The final documents represented not just a bunch of ideas cooked up by a committee sitting around a table.  It reflected what had become the consensus across the province about how to leave behind the old ideas we knew didn’t work.  There were still lots of folks wedded to the past and sure, enough, they came to power in 2003.  

But changing direction took a consensus that came - by definition – out of the way the government  developed the two strategic plans.  As Bob Rae said, "Politics [is] the art of pursuing common interests through... active listening, advocacy, public persuasion, compromise and negotiation."

Contrast that with the current approach. 

You see the point.

The Two 800 Pound Gorillas… and what next?

Then there are the issues that no one is talking about.

Muskrat Falls is due to come online next year.  We still have absolutely no idea what the provincial government will do to deliver the promise that the cost of paying for the project will have no financial impact on consumers and/or taxpayers. 

We have no rate mitigation plan.  Whatever Dwight Ball’s crowd came up with, the first thing Andrew Furey did as Premier was scrap that and set up another bunch to not only talk about rate mitigation but also explore the prospect of building Gull Island.

In the most optimistic scenario, people in the province will get two plans – possibly ones that don’t fit together – dropped on them over the next few months.  People might have some clues as to what is coming, but in all likelihood, they will get them once they are done.  Sure that’s the way government works these days but that, in itself, is a huge part of the problem we have in this province.  That’s how we got into this mess with government spending and Muskrat Falls.

And what happens then?

Maybe we find out in the budget that this is a done deal.  That’s a reasonable assumption given the way government has worked since 2003.

Or will the government call an election before we get the reports?

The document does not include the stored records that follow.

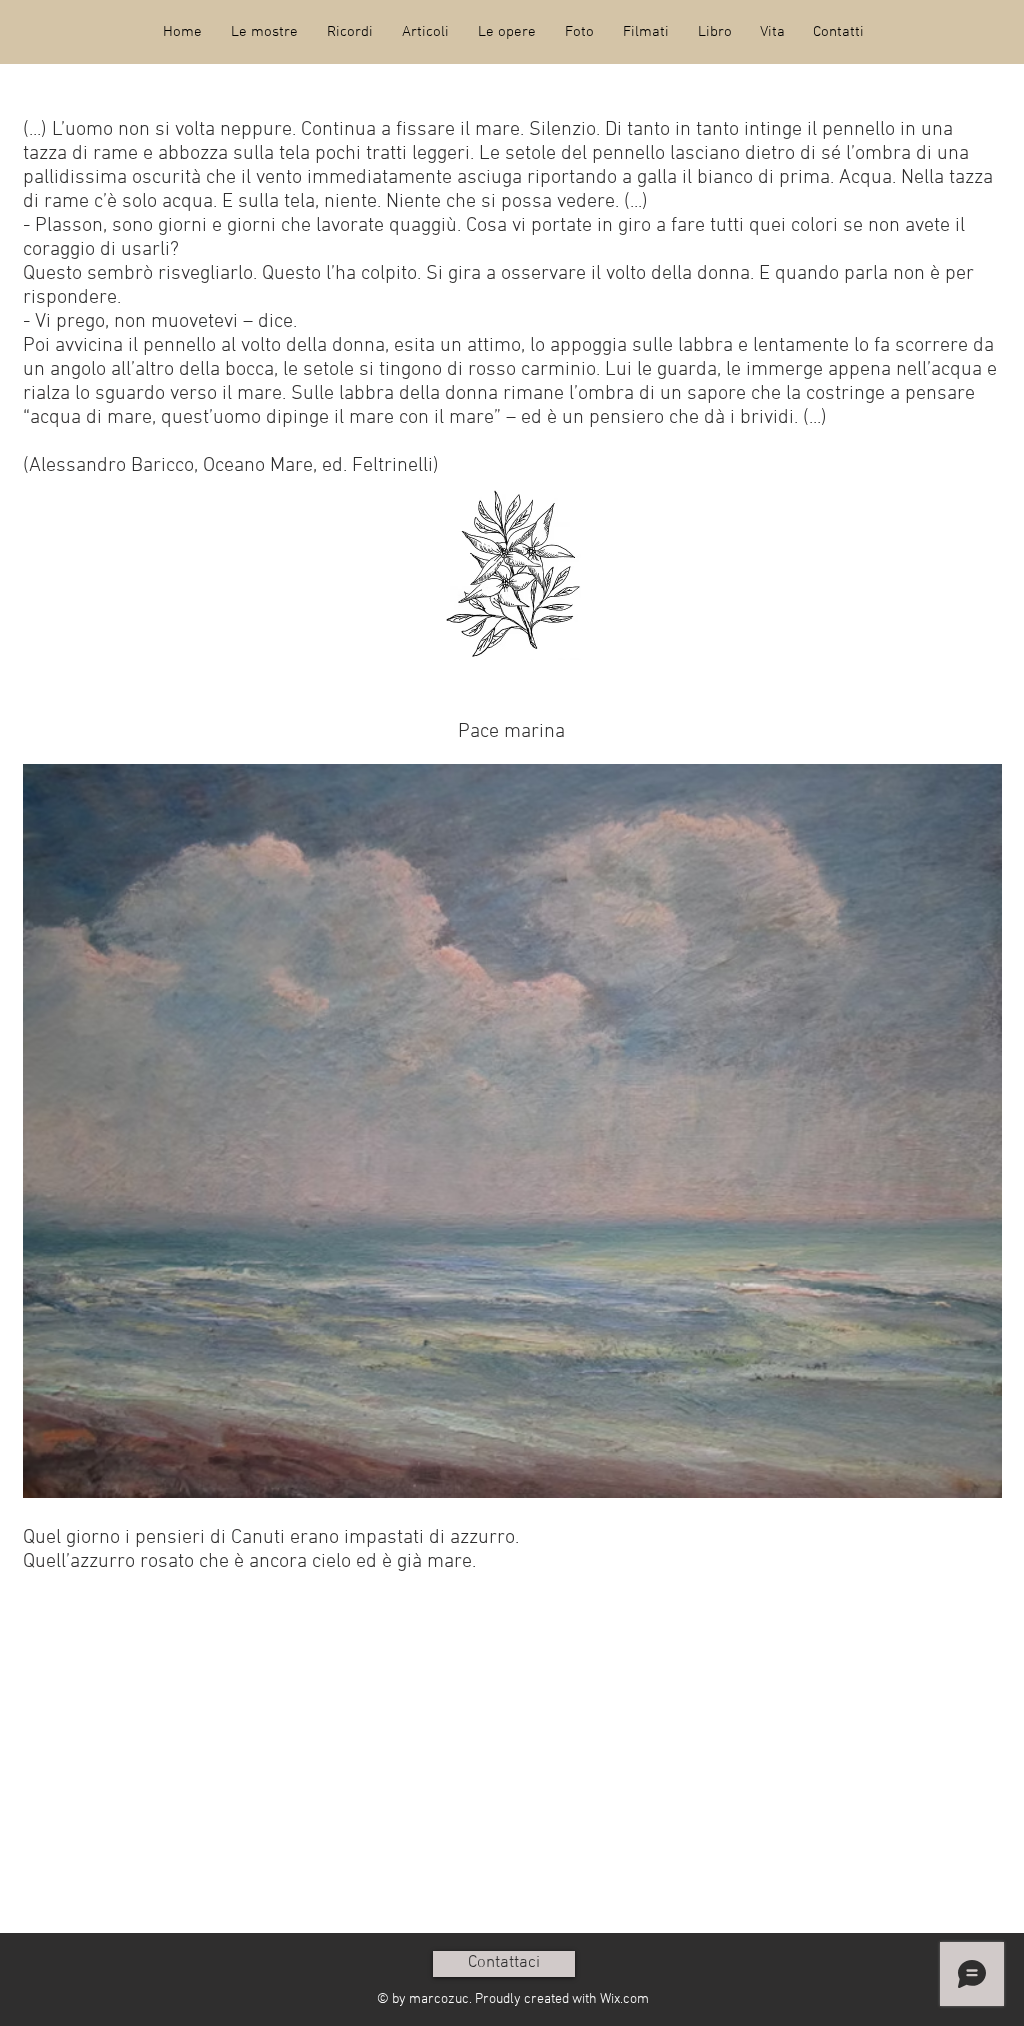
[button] (264, 32)
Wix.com (624, 1999)
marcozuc (439, 1999)
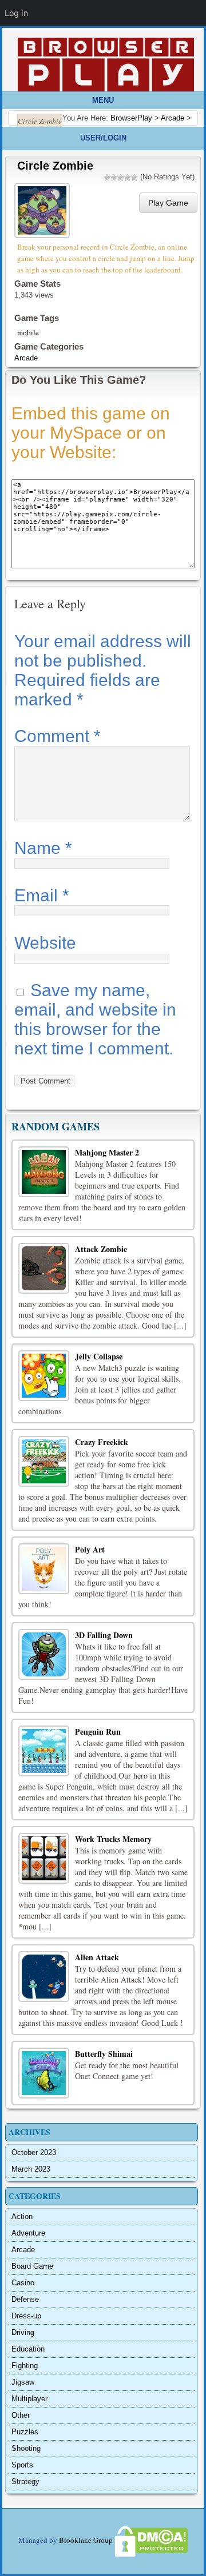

Odds are against them calling one after Moya says we need to haul a billion bucks out of health care and close a raft of hospitals and health centres. 

Will it take another year beyond that?  Will deadlines get extended? 

Will the whole thing get scrapped?

No one knows. 

That's because, ultimately, none of this matters.

Whatever Moya, Pat, and Elizabeth do, the only thing that counts is the reaction of the politicians once they get the reports in their hands.